| Opdrachten |
- 1) Naar welke datum heeft president Joe Biden volgens het nieuwsbericht over Afghanistan de uiterste datum van terugtrekking verschoven?
- 2) Zet het nieuwsbericht over Afghanistan voort na de laatste zin.

China roept landgenoten op Afghanistan snel te verlaten
China heeft landgenoten in Afghanistan opgeroepen dat land zo snel mogelijk te verlaten. Het ministerie van Buitenlandse Zaken en de ambassade in Kabul hebben volgens de staatsmedia de dringende oproep gedaan, omdat er zo veel terroristische aanslagen zijn. De buitenlandse troepen die de regering van Afghanistan helpen verdedigen tegen de extremistische Taliban, worden teruggetrokken.
De toenmalige Amerikaanse president Donald Trump wilde dat Amerika zich niet meer met de problemen van Afghanistan zou bezighouden en de troepen er na bijna 20 jaar strijd terugtrekken. Daarom sloot zijn regering eind februari vorig jaar een akkoord met de Taliban, buiten de Afghaanse regering om. Hij beloofde de troepen voor 1 mei dit jaar terug te trekken. De nieuwe president Joe Biden heeft de uiterste datum van terugtrekking verschoven naar 11 september, maar de resterende militairen zijn vooral bezig hun biezen te pakken.
De Taliban zijn na het akkoord over het algemeen opgehouden met het bestoken van buitenlandse troepen, maar de Afghaanse strijdkrachten bestrijden ze des te heviger. Door het aanstaande vertrek van de Amerikanen hebben de Afghaanse troepen bijvoorbeeld nu nauwelijks nog luchtsteun. De Taliban winnen terrein.
Trump stelde als voorwaarde dat de Taliban onder meer onderhandelingen over een bestand en over vrede zouden voeren met andere partijen in het land. Die zijn nog steeds vruchteloos. De Taliban hebben beklemtoond dat ze willen blijven onderhandelen en blijven streven naar een echte islamitische staat. In de jaren 1996 - 2001 was er een schrikbewind van de soenitische extremisten van de Taliban. De Taliban zijn voornamelijk leden van de Pathaanse bevolkingsgroep in het oosten en zuiden van het land. Dat is de grootste bevolkingsgroep, maar niet de meerderheid in Afghanistan. Naar schatting bijna 60 procent van de Afghanen behoort tot andere groepen. Het zijn vooral etnische Tadzjieken, Oezbeken of sjiitische Hazara’s.

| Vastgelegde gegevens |
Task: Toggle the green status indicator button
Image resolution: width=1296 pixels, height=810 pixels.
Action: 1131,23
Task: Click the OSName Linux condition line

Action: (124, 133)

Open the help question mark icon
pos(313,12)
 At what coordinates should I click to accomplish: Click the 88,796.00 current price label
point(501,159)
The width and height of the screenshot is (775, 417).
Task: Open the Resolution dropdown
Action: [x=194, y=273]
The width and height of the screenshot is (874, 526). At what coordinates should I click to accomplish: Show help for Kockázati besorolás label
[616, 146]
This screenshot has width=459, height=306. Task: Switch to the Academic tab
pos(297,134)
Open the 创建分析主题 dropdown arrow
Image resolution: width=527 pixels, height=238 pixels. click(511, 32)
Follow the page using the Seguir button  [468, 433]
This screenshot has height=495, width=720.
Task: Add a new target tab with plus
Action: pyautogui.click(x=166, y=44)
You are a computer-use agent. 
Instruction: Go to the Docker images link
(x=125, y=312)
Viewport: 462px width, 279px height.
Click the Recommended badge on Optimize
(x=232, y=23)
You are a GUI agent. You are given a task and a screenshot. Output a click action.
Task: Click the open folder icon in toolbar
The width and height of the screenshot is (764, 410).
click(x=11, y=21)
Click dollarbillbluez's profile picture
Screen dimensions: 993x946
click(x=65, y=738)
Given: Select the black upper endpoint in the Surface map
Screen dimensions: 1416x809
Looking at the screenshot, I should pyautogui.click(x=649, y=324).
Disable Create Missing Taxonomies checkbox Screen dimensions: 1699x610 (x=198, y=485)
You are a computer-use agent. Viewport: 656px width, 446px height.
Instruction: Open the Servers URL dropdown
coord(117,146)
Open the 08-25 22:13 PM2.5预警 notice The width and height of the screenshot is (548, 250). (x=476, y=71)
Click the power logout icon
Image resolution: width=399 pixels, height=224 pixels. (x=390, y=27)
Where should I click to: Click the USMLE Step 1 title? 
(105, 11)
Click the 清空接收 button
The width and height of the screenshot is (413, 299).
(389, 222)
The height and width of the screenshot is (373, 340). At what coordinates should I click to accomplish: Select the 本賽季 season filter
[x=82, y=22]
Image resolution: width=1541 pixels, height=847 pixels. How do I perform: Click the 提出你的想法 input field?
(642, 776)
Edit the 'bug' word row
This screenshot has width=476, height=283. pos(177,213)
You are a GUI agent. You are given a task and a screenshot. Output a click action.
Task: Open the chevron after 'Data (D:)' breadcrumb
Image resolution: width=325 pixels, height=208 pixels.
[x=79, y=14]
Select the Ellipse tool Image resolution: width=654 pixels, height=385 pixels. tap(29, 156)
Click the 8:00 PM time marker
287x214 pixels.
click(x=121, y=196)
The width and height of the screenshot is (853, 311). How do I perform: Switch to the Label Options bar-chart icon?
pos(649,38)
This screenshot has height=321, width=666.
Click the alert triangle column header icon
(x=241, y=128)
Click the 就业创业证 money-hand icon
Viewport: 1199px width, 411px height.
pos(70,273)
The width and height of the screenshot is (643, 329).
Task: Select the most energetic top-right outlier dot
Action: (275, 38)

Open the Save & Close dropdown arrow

| Antwoorden |
- 1) Naar 11 september.

- 2)
De Afghaanse president Ashraf Ghani heeft dit weekend zijn legerleider en de ministers van Defensie en Binnenlandse Zaken vervangen. De stap volgt op steeds meer verliezen aan de kant van de regeringstroepen die in 28 van de 34 provincies strijd moeten leveren tegen de Taliban. Vrijdag nog sneuvelden 24 leden van een Afghaanse elite-eenheid en raakten er tientallen gewond bij een vergeefse poging een district in het noorden te heroveren dat de Taliban hadden ingenomen.
De Taliban hebben zeker dertig districten veroverd sinds de Amerikaanse regering in april aankondigde dat alle NAVO-troepen er voor 11 september weg zijn. Het is die dag 20 jaar geleden dat de VS werden getroffen door terroristische aanslagen in New York en Washington. Dat vormde de aanleiding voor de aanval op het schrikbewind van de Taliban. De man die achter de aanslagen zou hebben gezeten, Osama bin Laden, was een gast en financier van de Taliban.